LLaSO: A Foundational Framework for Reproducible Research in Large Language and Speech Model
Yirong Sun, Yizhong Geng, Peidong Wei, Yanjun Chen, Jinghan Yang, Rongfei Chen, Wei Zhang, Xiaoyu Shen

TL;DR
LLaSO introduces an open, comprehensive framework for large speech-language models, including datasets, benchmarks, and a reference model, to improve reproducibility, transparency, and progress in the field.
Contribution
It provides the first fully open, end-to-end framework with datasets, benchmarks, and a reference model for reproducible research in large speech-language models.
Findings
The LLaSO-Base model achieves a normalized score of 0.72.
Broader training coverage improves performance.

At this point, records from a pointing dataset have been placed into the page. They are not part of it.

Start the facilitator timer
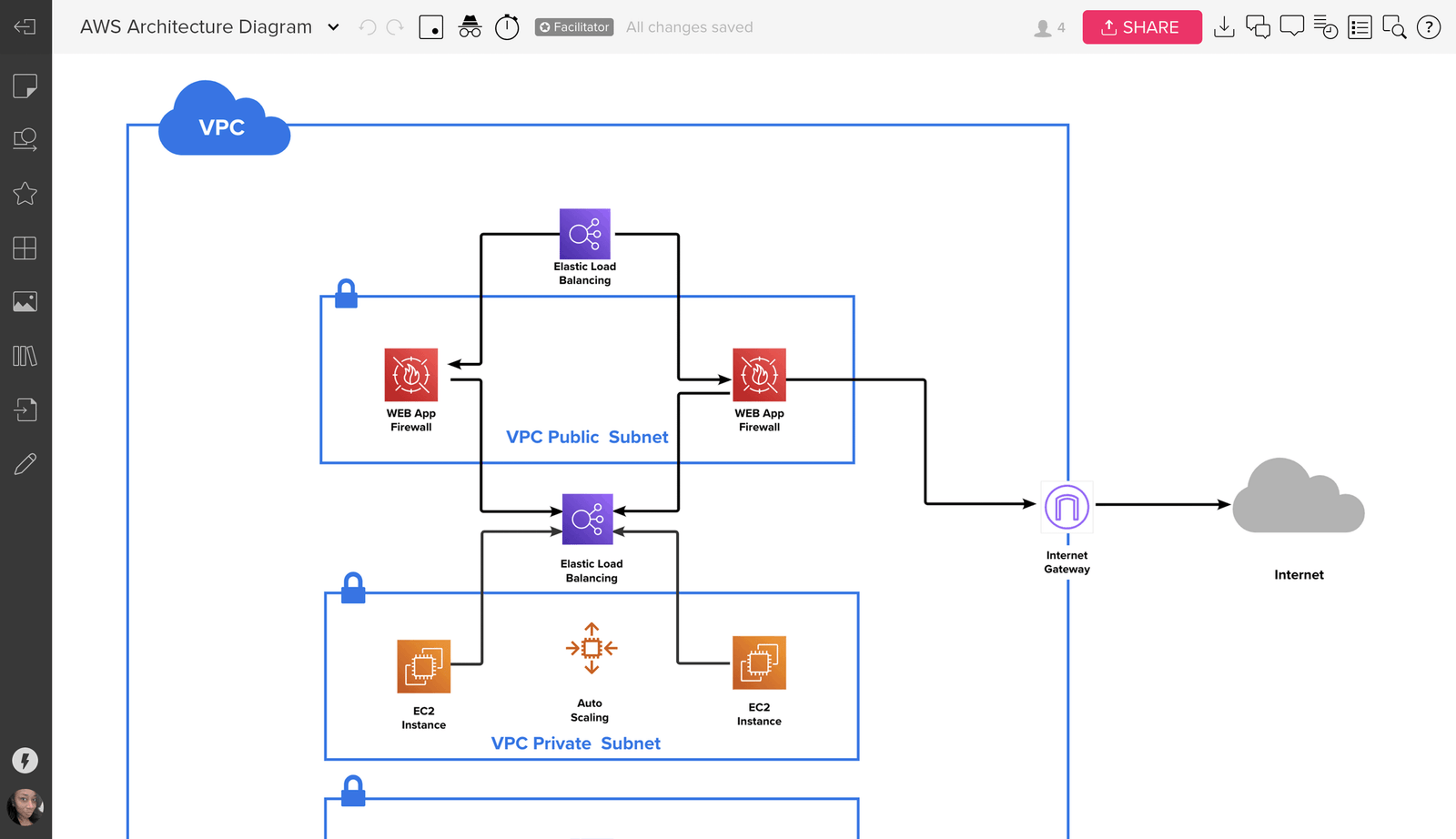The width and height of the screenshot is (1456, 839). [x=507, y=26]
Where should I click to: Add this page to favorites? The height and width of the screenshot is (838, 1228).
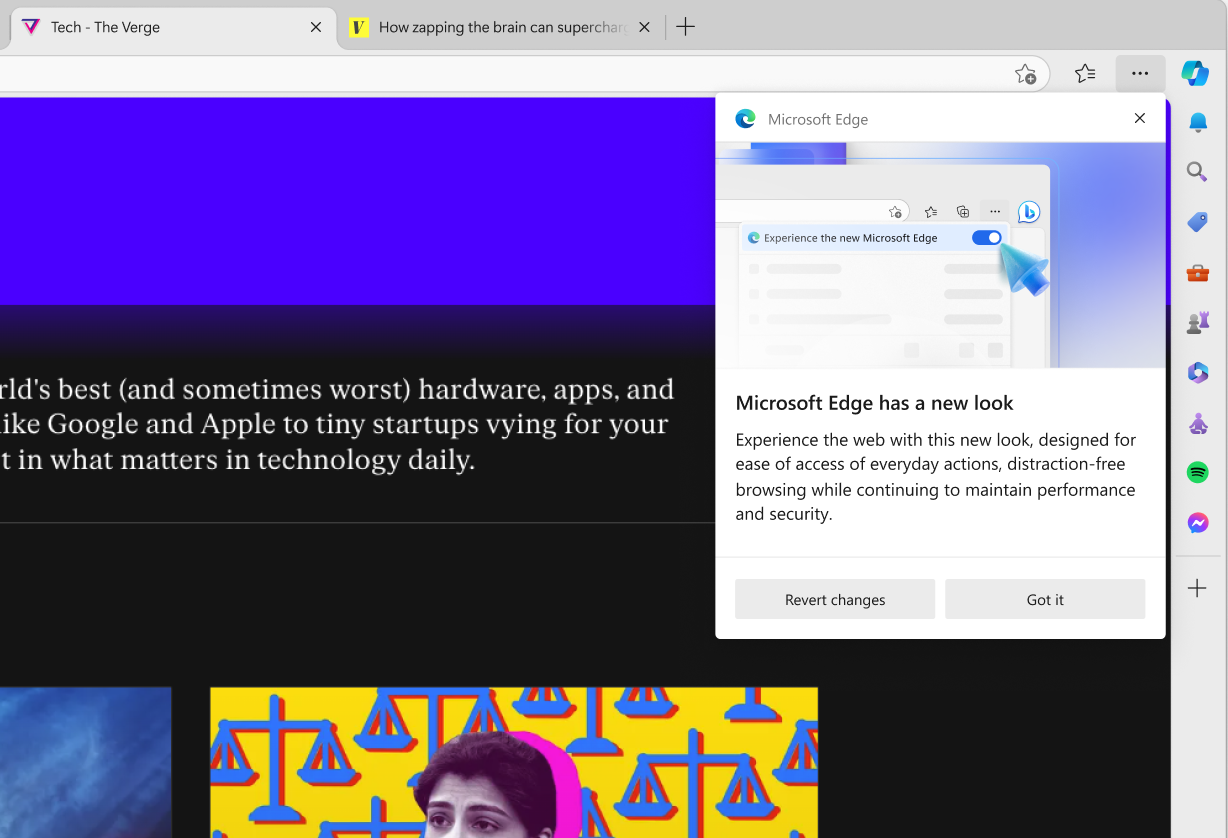coord(1025,74)
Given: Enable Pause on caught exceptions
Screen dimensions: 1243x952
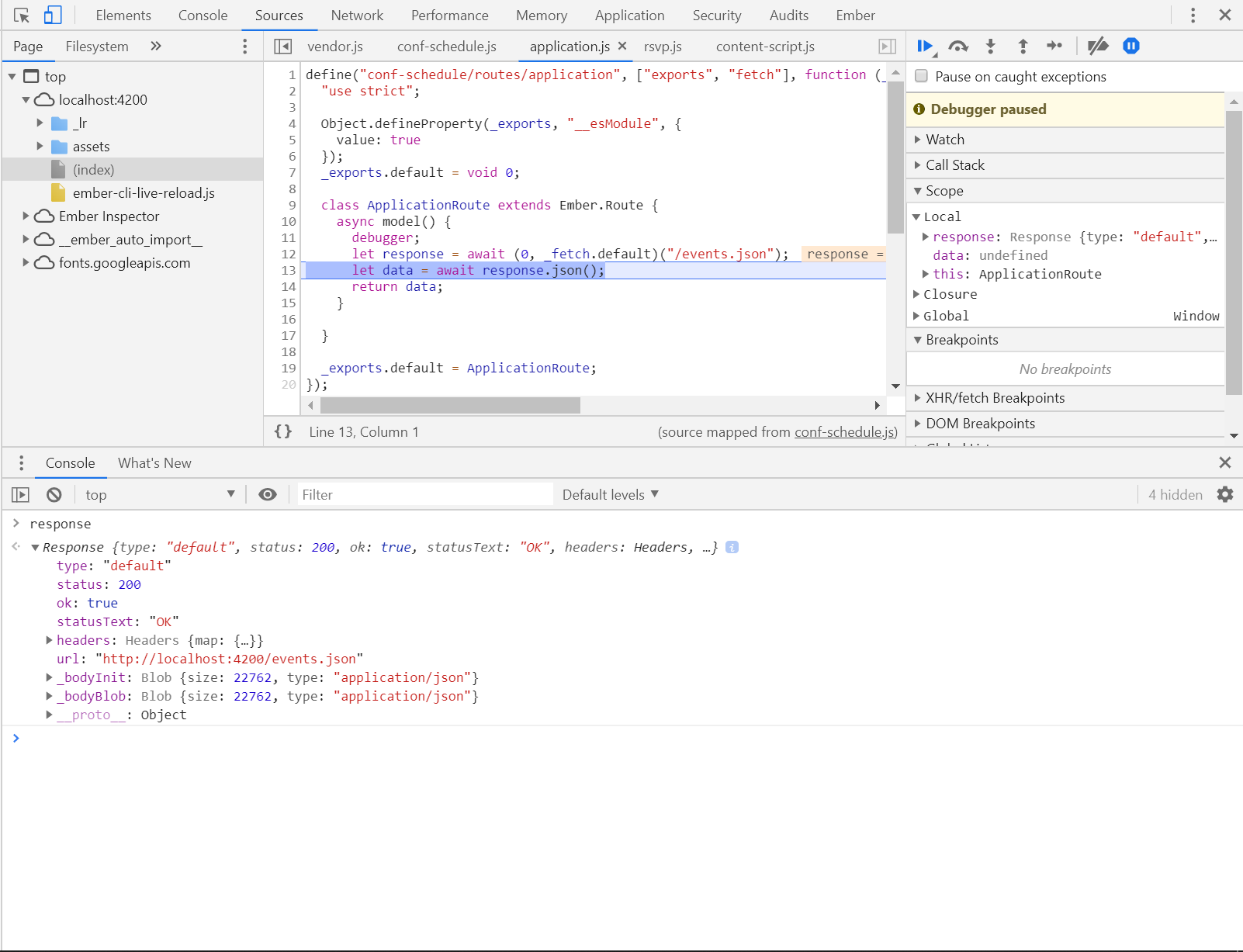Looking at the screenshot, I should (922, 76).
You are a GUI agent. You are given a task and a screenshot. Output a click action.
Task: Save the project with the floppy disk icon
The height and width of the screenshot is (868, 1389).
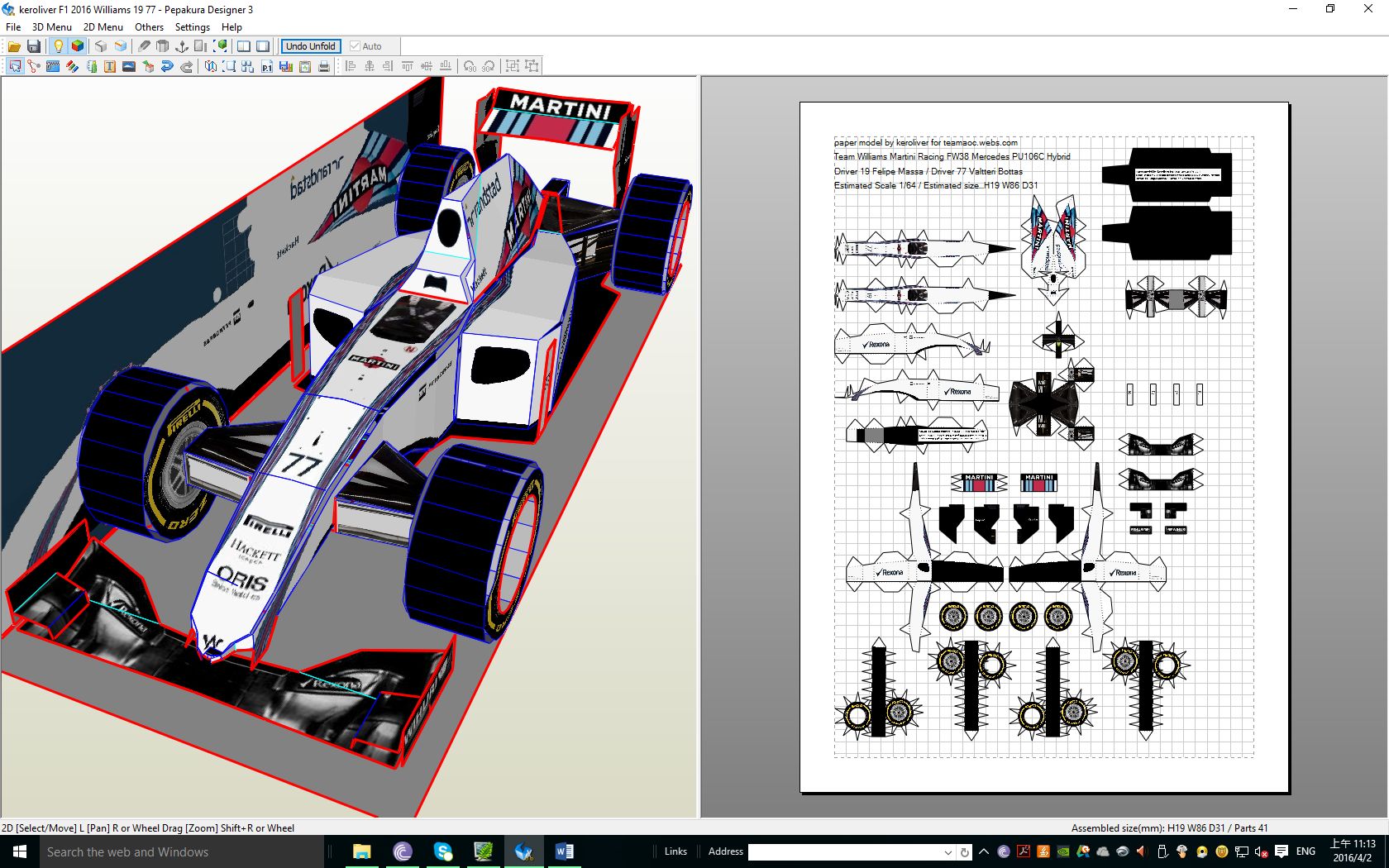[x=34, y=46]
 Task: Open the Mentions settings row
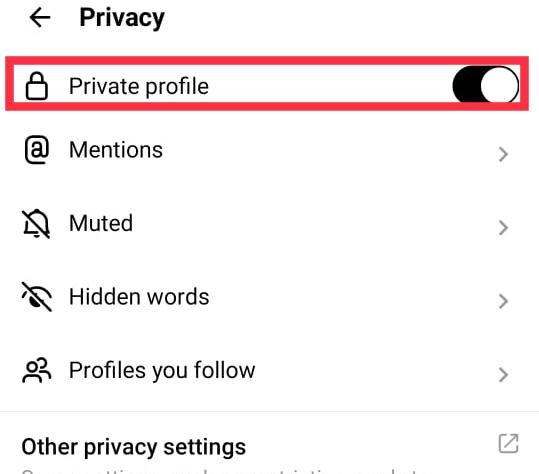(270, 150)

Significant gaps remain in generalization to unseen tasks.
Abstract
The development of Large Speech-Language Models (LSLMs) has been slowed by fragmented architectures and a lack of transparency, hindering the systematic comparison and reproducibility of research. Unlike in the vision-language domain, the LSLM field suffers from the common practice of releasing model weights without their corresponding training data and configurations. To address these critical gaps, we introduce LLaSO, the first fully open, end-to-end framework for large-scale speech-language modeling. LLaSO provides the community with three essential resources: (1) LLaSO-Align, a 12M-instance speech-text alignment corpus; (2) LLaSO-Instruct, a 13.5M-instance multi-task instruction-tuning dataset; and (3) LLaSO-Eval, a reproducible benchmark for standardized evaluation. To validate our framework, we build and release LLaSO-Base, a 3.8B-parameter reference model trained exclusively on…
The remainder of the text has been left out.